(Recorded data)
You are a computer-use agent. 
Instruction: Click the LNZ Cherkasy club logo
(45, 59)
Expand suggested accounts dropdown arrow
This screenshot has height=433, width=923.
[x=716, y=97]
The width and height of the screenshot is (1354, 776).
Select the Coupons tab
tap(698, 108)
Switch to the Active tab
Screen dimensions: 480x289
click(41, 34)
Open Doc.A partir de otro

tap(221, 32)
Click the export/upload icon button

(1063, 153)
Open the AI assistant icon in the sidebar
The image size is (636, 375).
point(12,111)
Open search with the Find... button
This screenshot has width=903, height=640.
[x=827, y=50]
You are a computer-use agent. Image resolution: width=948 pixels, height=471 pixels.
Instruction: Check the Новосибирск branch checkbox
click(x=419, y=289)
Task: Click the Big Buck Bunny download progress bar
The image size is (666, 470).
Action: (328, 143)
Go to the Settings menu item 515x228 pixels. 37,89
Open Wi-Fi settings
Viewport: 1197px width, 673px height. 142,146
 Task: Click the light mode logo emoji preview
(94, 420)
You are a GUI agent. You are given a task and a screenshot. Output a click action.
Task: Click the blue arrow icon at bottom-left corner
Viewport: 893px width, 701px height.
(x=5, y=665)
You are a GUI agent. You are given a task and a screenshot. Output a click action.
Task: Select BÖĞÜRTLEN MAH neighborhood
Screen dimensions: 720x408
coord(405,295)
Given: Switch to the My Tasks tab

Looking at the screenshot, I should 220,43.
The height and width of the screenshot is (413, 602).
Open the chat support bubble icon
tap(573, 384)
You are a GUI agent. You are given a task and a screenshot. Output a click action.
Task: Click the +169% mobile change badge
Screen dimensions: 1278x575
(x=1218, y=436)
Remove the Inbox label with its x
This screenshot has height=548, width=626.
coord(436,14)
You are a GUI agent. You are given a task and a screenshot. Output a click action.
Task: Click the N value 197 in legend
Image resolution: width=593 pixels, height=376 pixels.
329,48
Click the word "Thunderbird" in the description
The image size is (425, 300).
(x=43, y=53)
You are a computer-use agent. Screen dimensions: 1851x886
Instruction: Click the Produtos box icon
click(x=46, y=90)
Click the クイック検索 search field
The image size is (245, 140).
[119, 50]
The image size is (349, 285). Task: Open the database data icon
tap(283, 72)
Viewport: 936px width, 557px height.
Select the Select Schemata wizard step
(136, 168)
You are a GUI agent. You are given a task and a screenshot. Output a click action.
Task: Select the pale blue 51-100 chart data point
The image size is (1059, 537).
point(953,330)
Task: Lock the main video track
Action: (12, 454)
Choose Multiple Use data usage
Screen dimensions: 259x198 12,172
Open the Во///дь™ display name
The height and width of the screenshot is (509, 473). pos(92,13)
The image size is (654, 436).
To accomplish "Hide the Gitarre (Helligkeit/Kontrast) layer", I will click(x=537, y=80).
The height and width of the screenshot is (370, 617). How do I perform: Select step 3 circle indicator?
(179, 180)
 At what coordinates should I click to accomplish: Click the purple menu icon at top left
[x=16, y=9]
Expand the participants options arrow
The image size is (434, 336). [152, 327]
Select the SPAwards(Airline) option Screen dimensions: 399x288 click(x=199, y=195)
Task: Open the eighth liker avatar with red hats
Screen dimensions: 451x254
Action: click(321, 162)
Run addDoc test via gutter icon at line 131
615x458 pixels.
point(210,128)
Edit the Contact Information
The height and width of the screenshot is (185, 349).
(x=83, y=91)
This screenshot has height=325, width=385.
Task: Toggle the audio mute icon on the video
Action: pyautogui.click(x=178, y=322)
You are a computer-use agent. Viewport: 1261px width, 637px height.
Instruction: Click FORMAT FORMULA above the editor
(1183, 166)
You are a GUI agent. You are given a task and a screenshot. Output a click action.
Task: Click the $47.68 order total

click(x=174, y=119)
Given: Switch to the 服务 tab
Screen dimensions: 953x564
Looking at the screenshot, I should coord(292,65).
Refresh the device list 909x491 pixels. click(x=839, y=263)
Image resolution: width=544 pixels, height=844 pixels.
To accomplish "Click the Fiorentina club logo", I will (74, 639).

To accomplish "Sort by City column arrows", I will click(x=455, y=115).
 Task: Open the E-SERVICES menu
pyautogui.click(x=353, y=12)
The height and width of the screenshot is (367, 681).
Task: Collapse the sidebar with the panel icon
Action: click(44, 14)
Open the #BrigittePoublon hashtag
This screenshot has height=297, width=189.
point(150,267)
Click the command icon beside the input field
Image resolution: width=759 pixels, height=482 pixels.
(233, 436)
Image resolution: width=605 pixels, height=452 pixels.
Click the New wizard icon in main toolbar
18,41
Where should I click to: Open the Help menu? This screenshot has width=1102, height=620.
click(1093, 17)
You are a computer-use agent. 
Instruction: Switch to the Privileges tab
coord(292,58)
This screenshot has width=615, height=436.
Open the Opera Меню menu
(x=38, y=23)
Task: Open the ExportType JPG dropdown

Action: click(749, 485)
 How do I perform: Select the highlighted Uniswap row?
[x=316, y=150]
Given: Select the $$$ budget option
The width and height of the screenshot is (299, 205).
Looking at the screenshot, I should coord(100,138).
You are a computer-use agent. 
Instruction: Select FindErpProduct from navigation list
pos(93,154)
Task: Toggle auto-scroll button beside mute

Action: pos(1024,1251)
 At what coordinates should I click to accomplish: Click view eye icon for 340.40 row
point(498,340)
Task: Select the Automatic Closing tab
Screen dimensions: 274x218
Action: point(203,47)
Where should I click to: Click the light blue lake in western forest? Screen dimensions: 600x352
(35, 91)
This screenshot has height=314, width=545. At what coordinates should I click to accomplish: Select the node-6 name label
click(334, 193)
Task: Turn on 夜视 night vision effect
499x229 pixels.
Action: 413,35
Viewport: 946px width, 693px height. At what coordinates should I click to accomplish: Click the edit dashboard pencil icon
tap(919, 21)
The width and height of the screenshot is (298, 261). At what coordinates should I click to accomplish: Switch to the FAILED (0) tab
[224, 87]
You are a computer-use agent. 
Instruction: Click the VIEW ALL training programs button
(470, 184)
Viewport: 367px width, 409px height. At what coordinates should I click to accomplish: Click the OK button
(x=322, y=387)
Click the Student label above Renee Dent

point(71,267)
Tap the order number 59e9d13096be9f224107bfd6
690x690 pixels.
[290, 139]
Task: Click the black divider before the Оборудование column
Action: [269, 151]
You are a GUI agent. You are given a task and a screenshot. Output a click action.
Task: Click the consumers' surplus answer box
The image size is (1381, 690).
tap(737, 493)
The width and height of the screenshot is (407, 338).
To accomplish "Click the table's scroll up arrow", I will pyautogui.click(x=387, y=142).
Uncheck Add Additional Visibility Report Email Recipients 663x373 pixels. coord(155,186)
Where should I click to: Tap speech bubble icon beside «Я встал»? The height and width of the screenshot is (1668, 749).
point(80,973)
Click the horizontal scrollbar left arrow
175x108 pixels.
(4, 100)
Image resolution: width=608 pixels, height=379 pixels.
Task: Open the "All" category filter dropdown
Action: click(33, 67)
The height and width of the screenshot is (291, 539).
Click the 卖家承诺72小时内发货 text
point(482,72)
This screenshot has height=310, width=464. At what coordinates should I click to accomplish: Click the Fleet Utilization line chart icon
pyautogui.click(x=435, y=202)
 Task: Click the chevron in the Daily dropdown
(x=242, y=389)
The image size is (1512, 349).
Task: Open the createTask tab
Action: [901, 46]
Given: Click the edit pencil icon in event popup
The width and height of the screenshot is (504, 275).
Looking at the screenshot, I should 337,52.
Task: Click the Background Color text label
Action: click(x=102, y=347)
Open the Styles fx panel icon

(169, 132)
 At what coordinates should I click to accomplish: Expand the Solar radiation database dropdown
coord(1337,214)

> Activity
The records are to be duplicated in full, with every word kept exactly.

> Response
You are a computer-use agent. 
Instruction: Click the LNZ Cherkasy club logo
(45, 59)
Expand suggested accounts dropdown arrow
This screenshot has height=433, width=923.
[x=716, y=97]
The width and height of the screenshot is (1354, 776).
Select the Coupons tab
tap(698, 108)
Switch to the Active tab
Screen dimensions: 480x289
click(41, 34)
Open Doc.A partir de otro

tap(221, 32)
Click the export/upload icon button

(1063, 153)
Open the AI assistant icon in the sidebar
The image size is (636, 375).
point(12,111)
Open search with the Find... button
This screenshot has width=903, height=640.
[x=827, y=50]
You are a computer-use agent. Image resolution: width=948 pixels, height=471 pixels.
Instruction: Check the Новосибирск branch checkbox
click(x=419, y=289)
Task: Click the Big Buck Bunny download progress bar
The image size is (666, 470).
Action: (328, 143)
Go to the Settings menu item 515x228 pixels. 37,89
Open Wi-Fi settings
Viewport: 1197px width, 673px height. 142,146
 Task: Click the light mode logo emoji preview
(94, 420)
You are a GUI agent. You are given a task and a screenshot. Output a click action.
Task: Click the blue arrow icon at bottom-left corner
Viewport: 893px width, 701px height.
(x=5, y=665)
You are a GUI agent. You are given a task and a screenshot. Output a click action.
Task: Select BÖĞÜRTLEN MAH neighborhood
Screen dimensions: 720x408
coord(405,295)
Given: Switch to the My Tasks tab

Looking at the screenshot, I should 220,43.
The height and width of the screenshot is (413, 602).
Open the chat support bubble icon
tap(573, 384)
You are a GUI agent. You are given a task and a screenshot. Output a click action.
Task: Click the +169% mobile change badge
Screen dimensions: 1278x575
(x=1218, y=436)
Remove the Inbox label with its x
This screenshot has height=548, width=626.
coord(436,14)
You are a GUI agent. You are given a task and a screenshot. Output a click action.
Task: Click the N value 197 in legend
Image resolution: width=593 pixels, height=376 pixels.
329,48
Click the word "Thunderbird" in the description
The image size is (425, 300).
(x=43, y=53)
You are a computer-use agent. Screen dimensions: 1851x886
Instruction: Click the Produtos box icon
click(x=46, y=90)
Click the クイック検索 search field
The image size is (245, 140).
[119, 50]
The image size is (349, 285). Task: Open the database data icon
tap(283, 72)
Viewport: 936px width, 557px height.
Select the Select Schemata wizard step
(136, 168)
You are a GUI agent. You are given a task and a screenshot. Output a click action.
Task: Select the pale blue 51-100 chart data point
The image size is (1059, 537).
point(953,330)
Task: Lock the main video track
Action: (12, 454)
Choose Multiple Use data usage
Screen dimensions: 259x198 12,172
Open the Во///дь™ display name
The height and width of the screenshot is (509, 473). pos(92,13)
The image size is (654, 436).
To accomplish "Hide the Gitarre (Helligkeit/Kontrast) layer", I will click(x=537, y=80).
The height and width of the screenshot is (370, 617). How do I perform: Select step 3 circle indicator?
(179, 180)
 At what coordinates should I click to accomplish: Click the purple menu icon at top left
[x=16, y=9]
Expand the participants options arrow
The image size is (434, 336). [152, 327]
Select the SPAwards(Airline) option Screen dimensions: 399x288 click(x=199, y=195)
Task: Open the eighth liker avatar with red hats
Screen dimensions: 451x254
Action: click(321, 162)
Run addDoc test via gutter icon at line 131
615x458 pixels.
point(210,128)
Edit the Contact Information
The height and width of the screenshot is (185, 349).
(x=83, y=91)
This screenshot has height=325, width=385.
Task: Toggle the audio mute icon on the video
Action: pyautogui.click(x=178, y=322)
You are a computer-use agent. Viewport: 1261px width, 637px height.
Instruction: Click FORMAT FORMULA above the editor
(1183, 166)
You are a GUI agent. You are given a task and a screenshot. Output a click action.
Task: Click the $47.68 order total

click(x=174, y=119)
Given: Switch to the 服务 tab
Screen dimensions: 953x564
Looking at the screenshot, I should coord(292,65).
Refresh the device list 909x491 pixels. click(x=839, y=263)
Image resolution: width=544 pixels, height=844 pixels.
To accomplish "Click the Fiorentina club logo", I will (74, 639).

To accomplish "Sort by City column arrows", I will click(x=455, y=115).
 Task: Open the E-SERVICES menu
pyautogui.click(x=353, y=12)
The height and width of the screenshot is (367, 681).
Task: Collapse the sidebar with the panel icon
Action: click(44, 14)
Open the #BrigittePoublon hashtag
This screenshot has height=297, width=189.
point(150,267)
Click the command icon beside the input field
Image resolution: width=759 pixels, height=482 pixels.
(233, 436)
Image resolution: width=605 pixels, height=452 pixels.
Click the New wizard icon in main toolbar
18,41
Where should I click to: Open the Help menu? This screenshot has width=1102, height=620.
click(1093, 17)
You are a computer-use agent. 
Instruction: Switch to the Privileges tab
coord(292,58)
This screenshot has width=615, height=436.
Open the Opera Меню menu
(x=38, y=23)
Task: Open the ExportType JPG dropdown

Action: click(749, 485)
 How do I perform: Select the highlighted Uniswap row?
[x=316, y=150]
Given: Select the $$$ budget option
The width and height of the screenshot is (299, 205).
Looking at the screenshot, I should coord(100,138).
You are a computer-use agent. 
Instruction: Select FindErpProduct from navigation list
pos(93,154)
Task: Toggle auto-scroll button beside mute

Action: pos(1024,1251)
 At what coordinates should I click to accomplish: Click view eye icon for 340.40 row
point(498,340)
Task: Select the Automatic Closing tab
Screen dimensions: 274x218
Action: point(203,47)
Where should I click to: Click the light blue lake in western forest? Screen dimensions: 600x352
(35, 91)
This screenshot has height=314, width=545. At what coordinates should I click to accomplish: Select the node-6 name label
click(334, 193)
Task: Turn on 夜视 night vision effect
499x229 pixels.
Action: 413,35
Viewport: 946px width, 693px height. At what coordinates should I click to accomplish: Click the edit dashboard pencil icon
tap(919, 21)
The width and height of the screenshot is (298, 261). At what coordinates should I click to accomplish: Switch to the FAILED (0) tab
[224, 87]
You are a computer-use agent. 
Instruction: Click the VIEW ALL training programs button
(470, 184)
Viewport: 367px width, 409px height. At what coordinates should I click to accomplish: Click the OK button
(x=322, y=387)
Click the Student label above Renee Dent

point(71,267)
Tap the order number 59e9d13096be9f224107bfd6
690x690 pixels.
[290, 139]
Task: Click the black divider before the Оборудование column
Action: [269, 151]
You are a GUI agent. You are given a task and a screenshot. Output a click action.
Task: Click the consumers' surplus answer box
The image size is (1381, 690).
tap(737, 493)
The width and height of the screenshot is (407, 338).
To accomplish "Click the table's scroll up arrow", I will pyautogui.click(x=387, y=142).
Uncheck Add Additional Visibility Report Email Recipients 663x373 pixels. coord(155,186)
Where should I click to: Tap speech bubble icon beside «Я встал»? The height and width of the screenshot is (1668, 749).
point(80,973)
Click the horizontal scrollbar left arrow
175x108 pixels.
(4, 100)
Image resolution: width=608 pixels, height=379 pixels.
Task: Open the "All" category filter dropdown
Action: click(33, 67)
The height and width of the screenshot is (291, 539).
Click the 卖家承诺72小时内发货 text
point(482,72)
This screenshot has height=310, width=464. At what coordinates should I click to accomplish: Click the Fleet Utilization line chart icon
pyautogui.click(x=435, y=202)
 Task: Click the chevron in the Daily dropdown
(x=242, y=389)
The image size is (1512, 349).
Task: Open the createTask tab
Action: [901, 46]
Given: Click the edit pencil icon in event popup
The width and height of the screenshot is (504, 275).
Looking at the screenshot, I should 337,52.
Task: Click the Background Color text label
Action: click(x=102, y=347)
Open the Styles fx panel icon

(169, 132)
 At what coordinates should I click to accomplish: Expand the Solar radiation database dropdown
coord(1337,214)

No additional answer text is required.